Metagenomic sequencing (mGS) is a useful tool for identifying pathogens in patient samples. During nosocomial outbreaks of respiratory viruses, mGS allows for the identification of viral strains and provides insight into their genetic relatedness. Multiple bioinformatics analysis assembler are available for processing data, but a comprehensive comparison of their performance in for respiratory virus outbreaks has not been conducted.

Methods

This study sequenced samples from five separate nosocomial outbreaks of RNA respiratory viruses. RNA was extracted from the samples, and cDNA was synthesized using random hexamers, and then sequenced on an Illumina Miniseq following Nextera DNA Flex library preparation.

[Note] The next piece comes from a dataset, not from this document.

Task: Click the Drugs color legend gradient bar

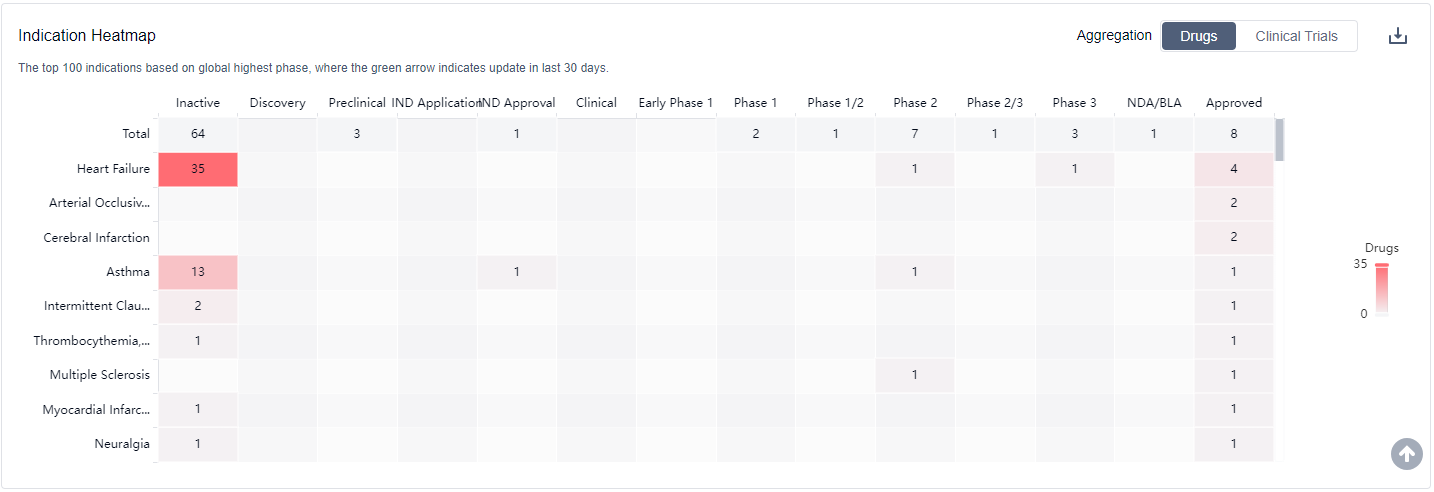Action: pyautogui.click(x=1381, y=290)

The data from each outbreak were analyzed using four different assemblers: MEGAHIT, rnaSPAdes, rnaviralSPAdes, and coronaSPAdes, to evaluate their analytical performance.

Results

The mGS confirmed the viral identification and provided accurate strain identification for both coronavirus and parainfluenza virus samples. However, differences were observed between the assemblers in terms of the largest contigs produced and the proportion of the viral genome aligned with reference genomes. Notably, coronaSpades outperformed the other pipelines for analyzing seasonal coronaviruses, generating more complete data and covering a higher percentage of the viral genome.

Conclusion

Achieving a higher percentage of the viral genome sequence is crucial for a more detailed characterization, which is especially valuable for outbreak analysis where viral strains may only differ by a few genetic changes. Comparison of assemblers will allow for clinical laboratories to determine the bioinformatic pipeline that is optimal for helping clinicians better manage outbreaks.